____ Page text
New Version of “Your Windows is Banned” Malware Demands $50 in Bitcoin

There are many different types of malware in circulation, but some of these creations truly stand out. One of the more intriguing ones explains to people that their version of Microsoft Windows “has been banned.” Supposedly, the ban is due to users having violated the Microsoft terms of use. This scam is designed to infect computers with malware called “Rogue.Tech-Support.” A new version of this malware showed up earlier this week.

Windows Has Been Banned Malware

This particular type of malware goes all the way back to late 2016. At that time, security researchers came across a new type of malware which informed users that their Windows installation had been banned. Anyone with a decent brain will realize this is nothing but a scam rather than an actual threat. Victims who see this message should also realize that their computer has been infected with malware, which is a threat.

The dubious message shows up on the lock screen as soon as the user boots his or her computer, along with a mention of how they must call a Microsoft tech support phone number located in the US. Calling this phone number will not help anyone since this attack has nothing to do with Microsoft itself, but is merely the result of one’s computer having been infected by malware.

Interestingly, it is possible to call the phone number displayed on the screen, even though no one will receive any support from it whatsoever. Instead, they will be put in touch with a call agent who attempts to sell unnecessary support services. Callers are also informed that their Windows license has expired and that they need to pay US$99.99 for a new one. This is utterly bogus, of course, but novice computer users may be tricked into believing the story.
________
____ Dataset entries
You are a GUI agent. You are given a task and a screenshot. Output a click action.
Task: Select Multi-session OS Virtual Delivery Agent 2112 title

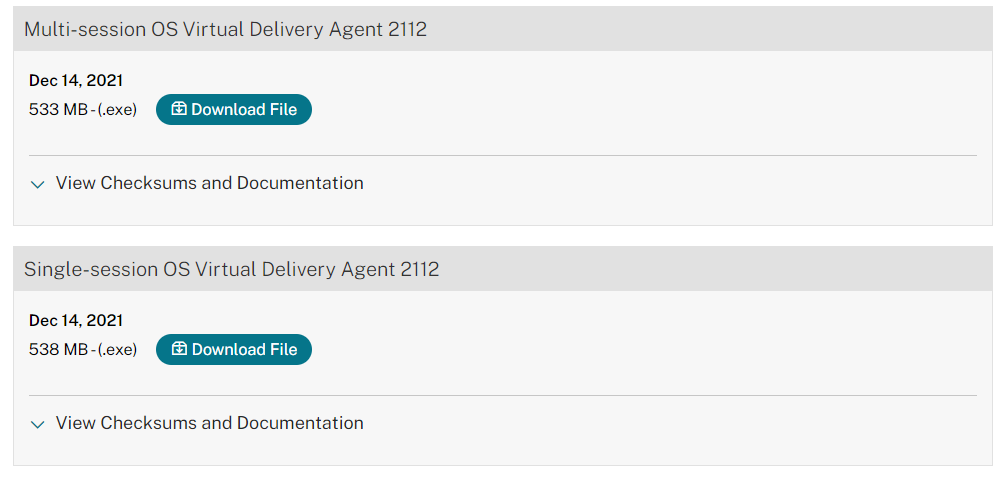click(x=225, y=29)
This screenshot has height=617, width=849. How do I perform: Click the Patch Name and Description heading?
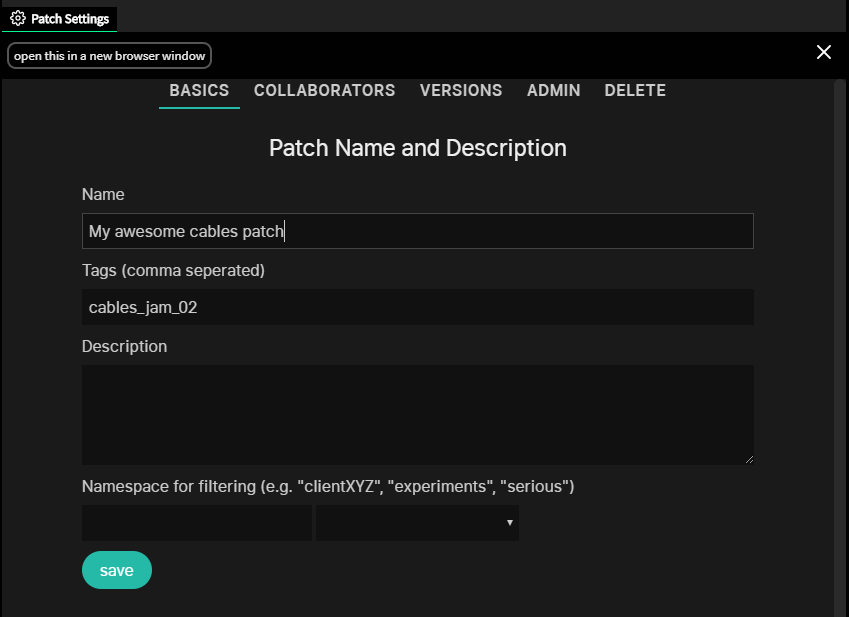417,148
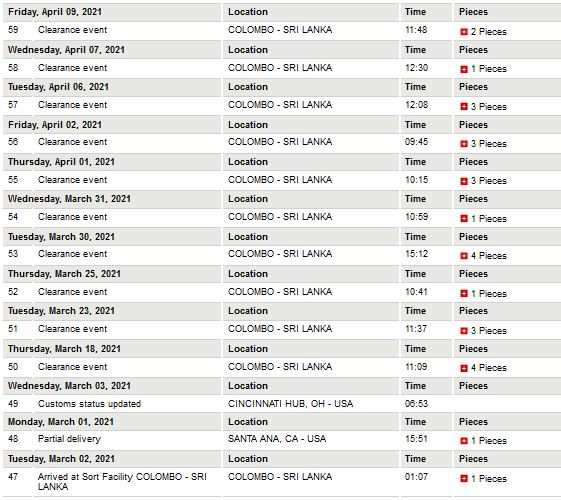
Task: Expand pieces for event 59 with red plus
Action: (x=464, y=32)
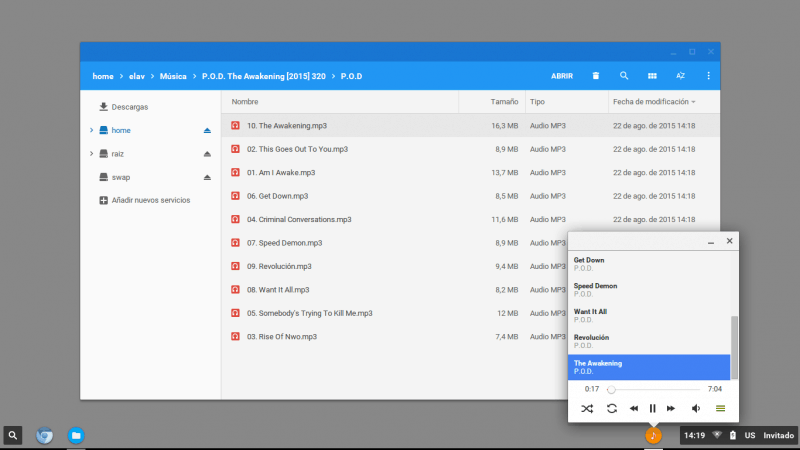The width and height of the screenshot is (800, 450).
Task: Mute the audio player volume
Action: click(695, 408)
________
Tasks>
1: In the malware article, what price are callers told they must pay for a new Windows license?
2: List every phrase that the malware article places in quotation marks.
3: Pick up the malware article where it stops and keep writing it.
The material above has no connection to the malware article.

Task-by-task outputs>
1: US$99.99

2:
- Your Windows is Banned
- has been banned
- Rogue.Tech-Support

3:
Every user who receives this screenlocker will see their computer allegedly locked due to a violation of Microsoft’s terms and services. There has supposedly been some “unusual activity” which caused Microsoft to disable the user’s key. If that were the case, paying US$99.99 for a new key still would not make any sense. Users can often dispute an invalid key without making any payment whatsoever. Sending this money to a “trusted Microsoft technician” to receive an unlock code will only result in the loss of funds.

Earlier this week, security researchers came across a new version of this old malware which boasts a similar message. Interestingly enough, the price for a new key is now just US$50 and must be paid in Bitcoin. That should be a clear giveaway that this is an attempt to scam people for US$50 through Bitcoin, although it is to be expected quite a few people will fall for it regardless.

In the new version, victims can no longer call a phone number, which is somewhat surprising. Then again, perhaps the developers realized that would have signaled yet another tech support scam to the majority of people. Such scam attempts have become rather prevalent over the years, and most people know they are designed to steal people’s money. Anyone posing as a representative from a legitimate company and demanding a Bitcoin payment should not be trusted whatsoever.